Reproduce only this range: the line holding "Task: Click the Expand all sections link" through the last line of the data below, both included, exactly, with no pictures.

SOURCE RECORDS:
- Opening Delimiter -
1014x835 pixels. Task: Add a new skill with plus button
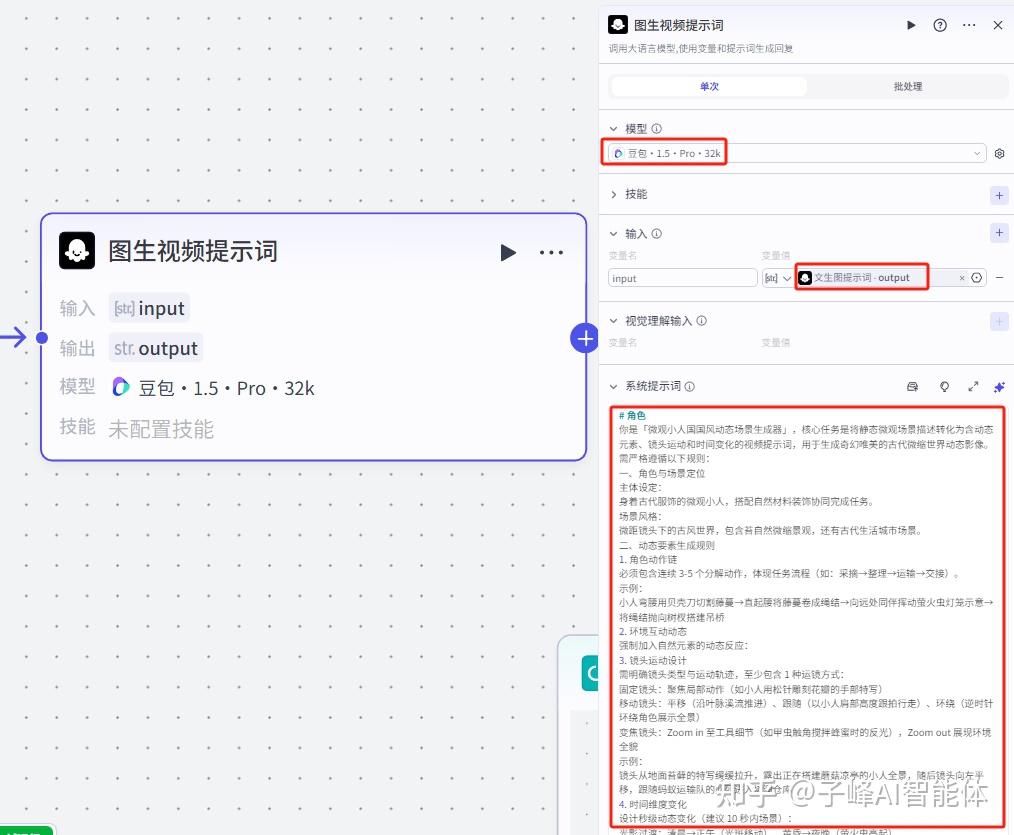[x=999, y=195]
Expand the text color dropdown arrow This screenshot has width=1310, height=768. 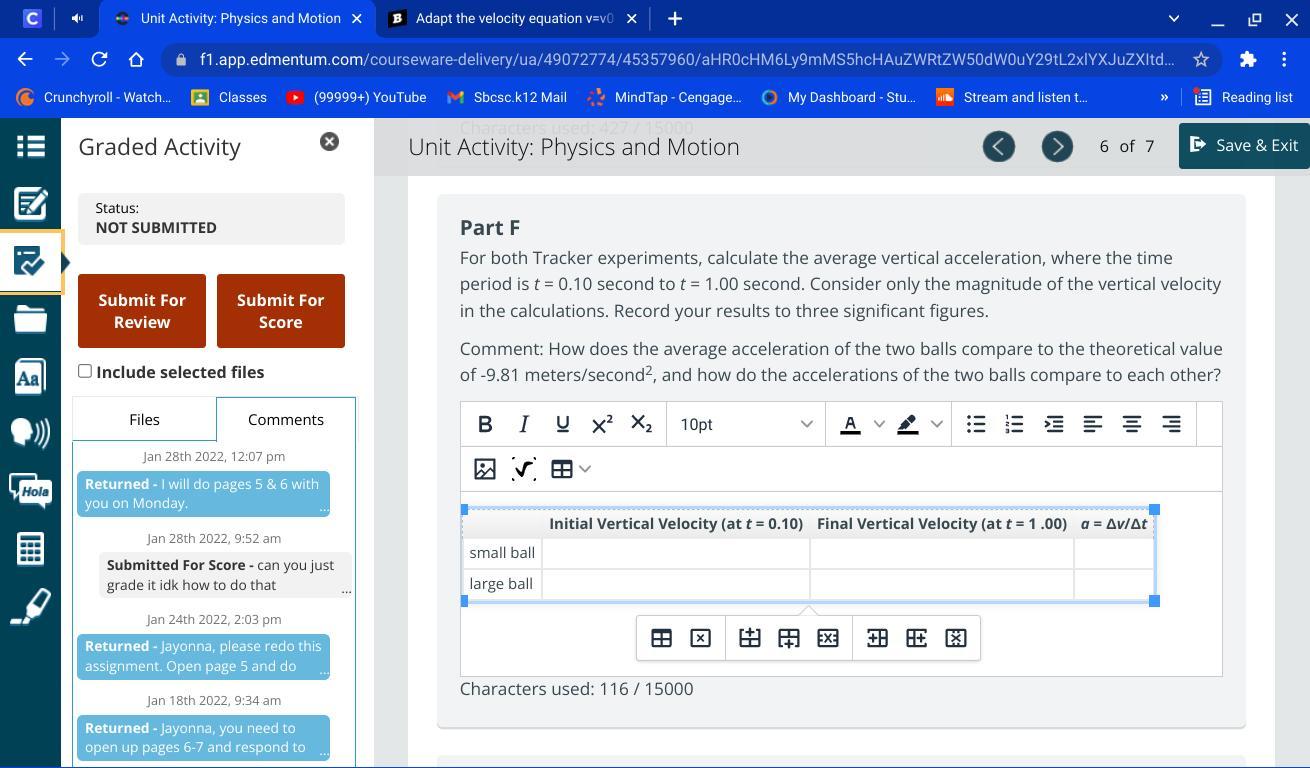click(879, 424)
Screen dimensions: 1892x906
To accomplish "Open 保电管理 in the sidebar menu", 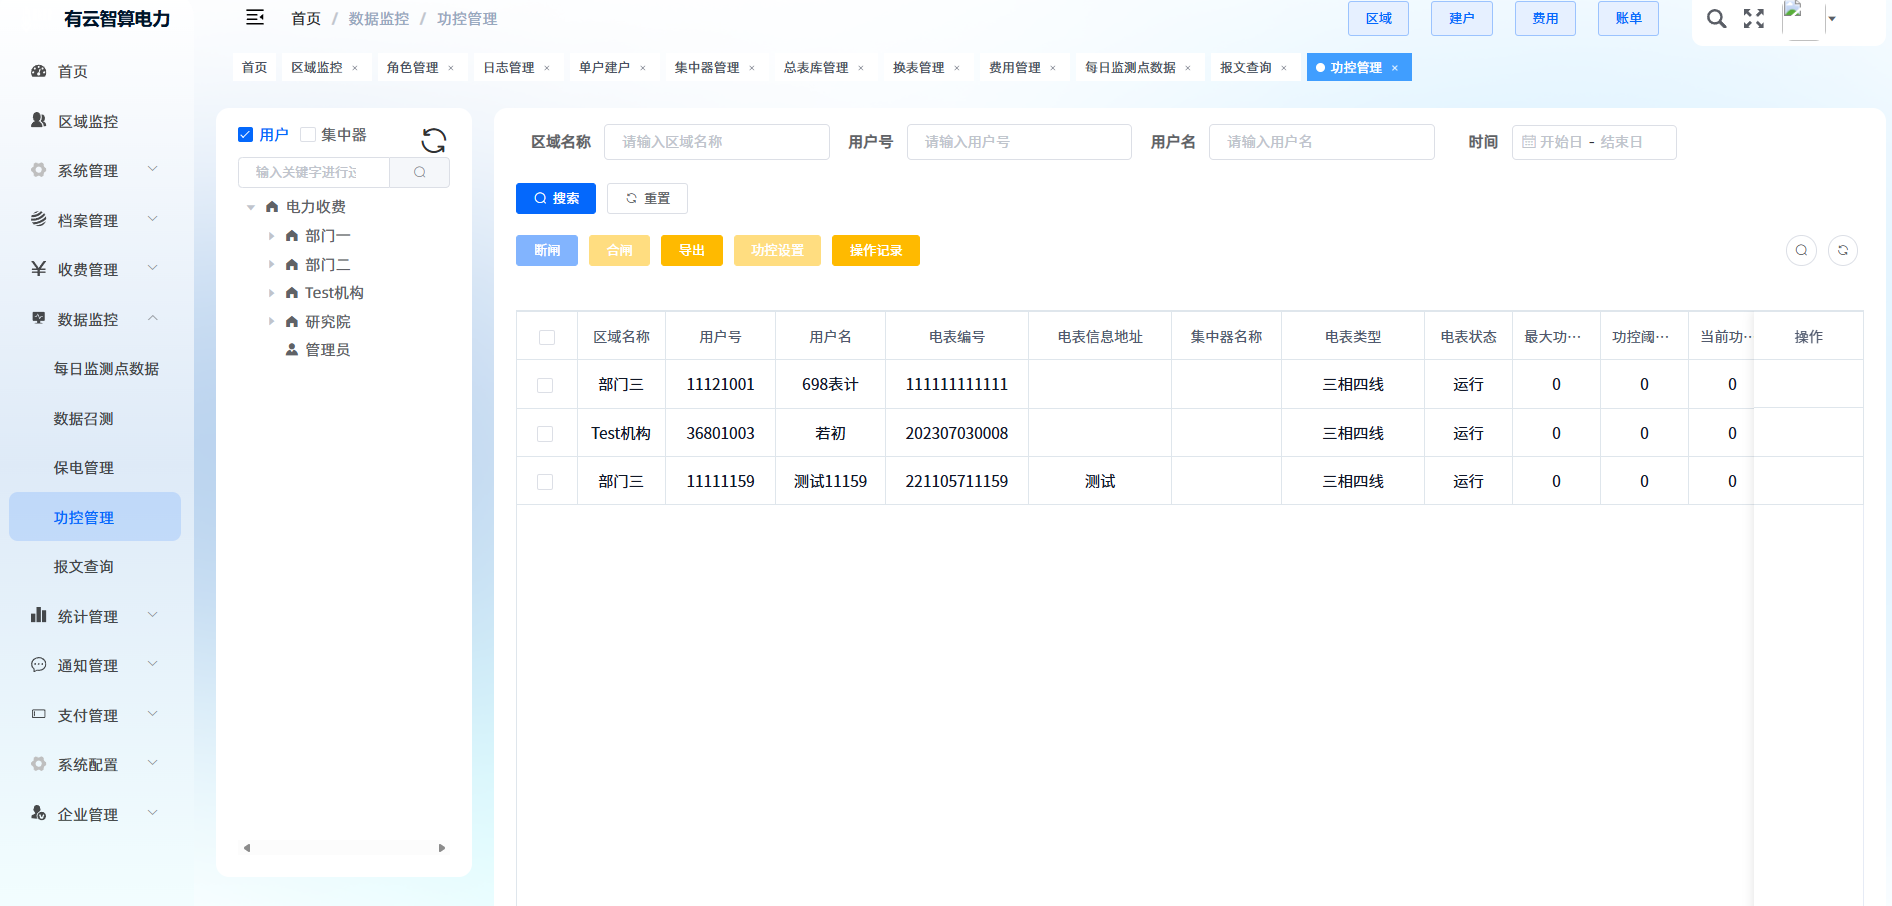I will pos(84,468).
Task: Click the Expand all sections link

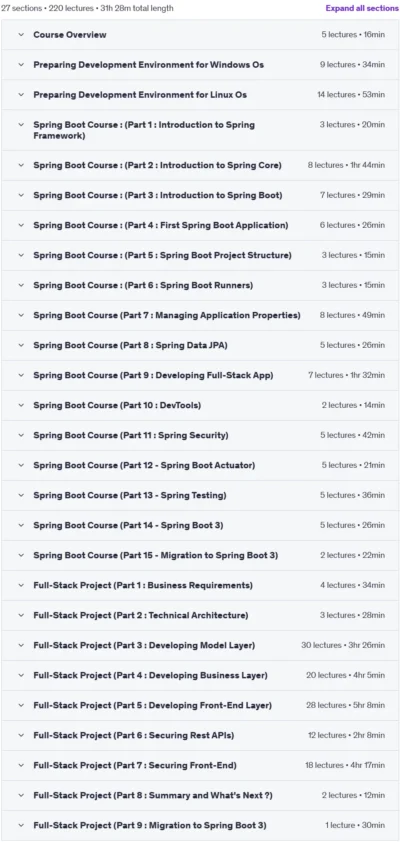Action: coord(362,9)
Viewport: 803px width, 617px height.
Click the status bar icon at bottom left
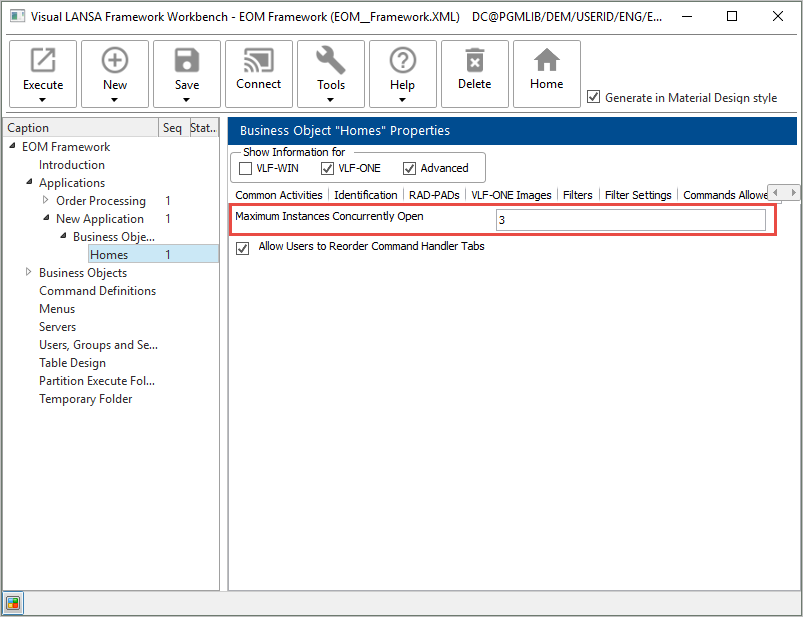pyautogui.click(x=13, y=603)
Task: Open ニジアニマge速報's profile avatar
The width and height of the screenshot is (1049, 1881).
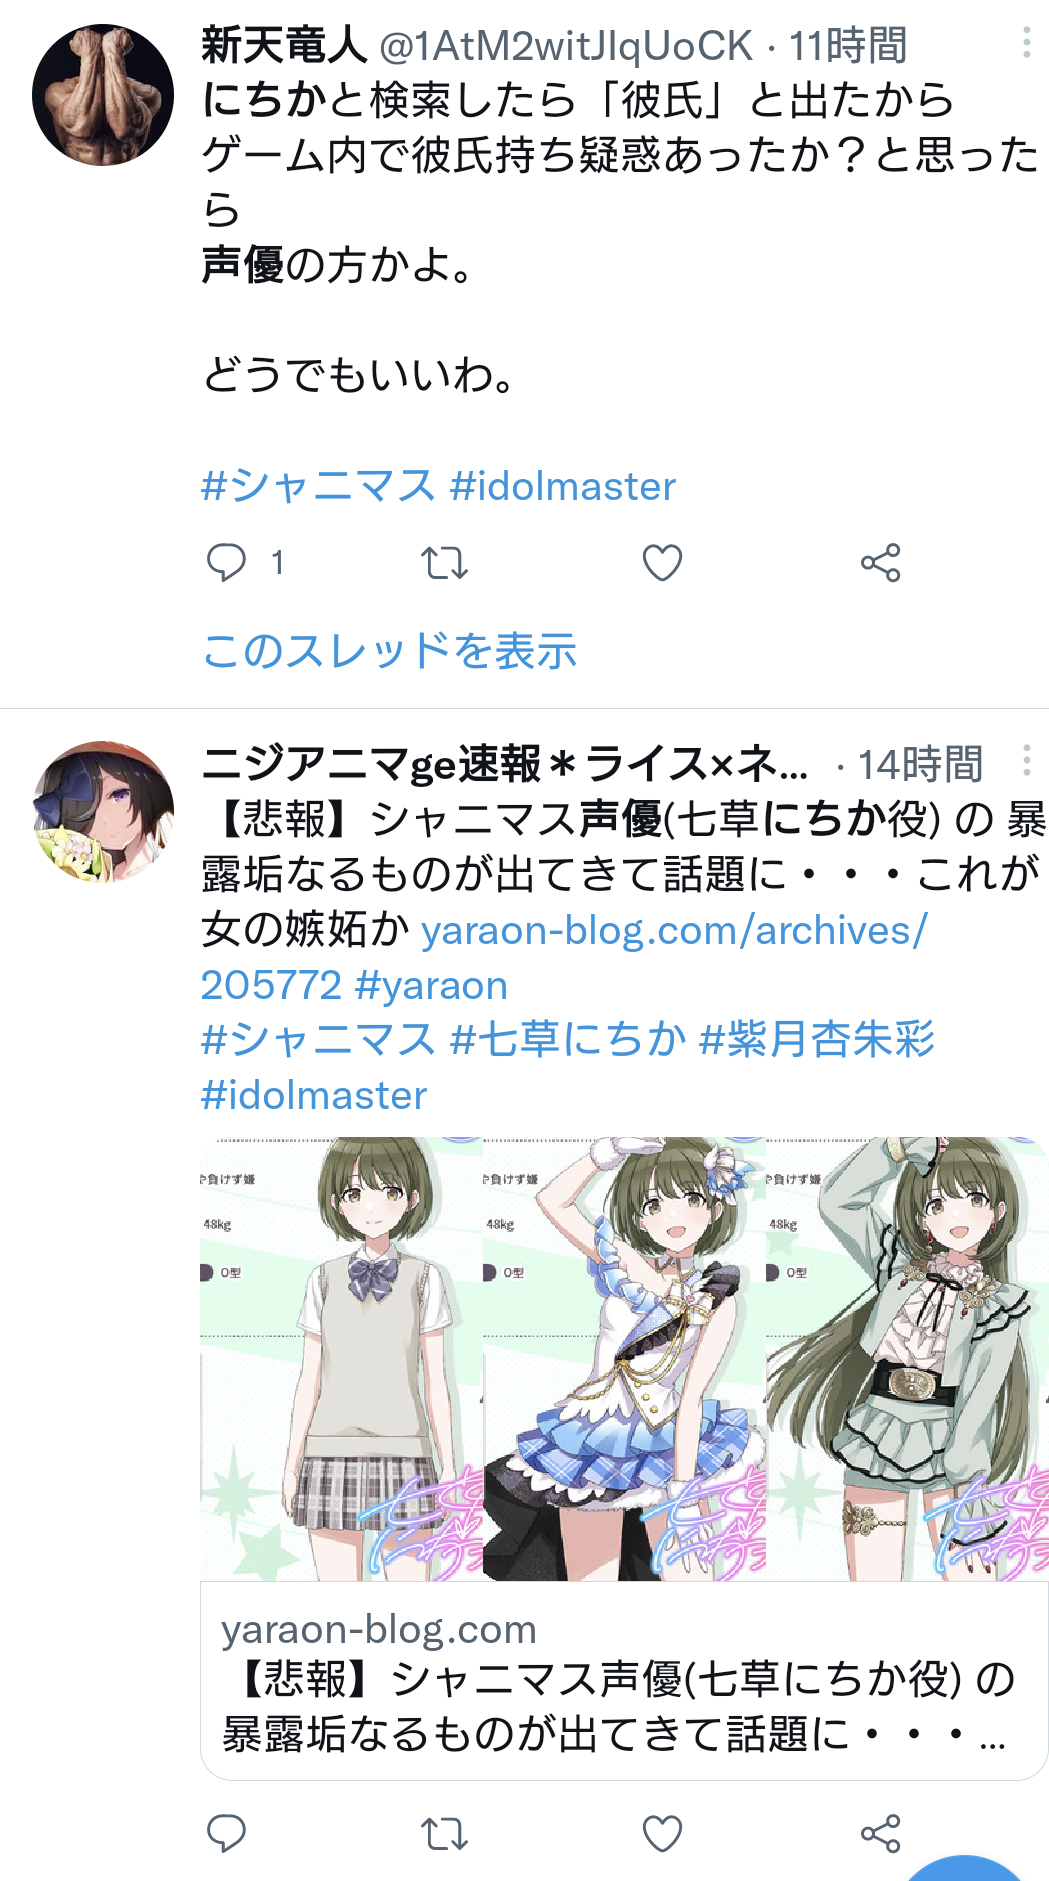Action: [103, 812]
- Closing Delimiter -
THE ANSWER:
Task: Click the Expand all sections link

Action: coord(362,9)
Viewport: 803px width, 617px height.
Click the status bar icon at bottom left
pyautogui.click(x=13, y=603)
Task: Open ニジアニマge速報's profile avatar
The width and height of the screenshot is (1049, 1881).
Action: [103, 812]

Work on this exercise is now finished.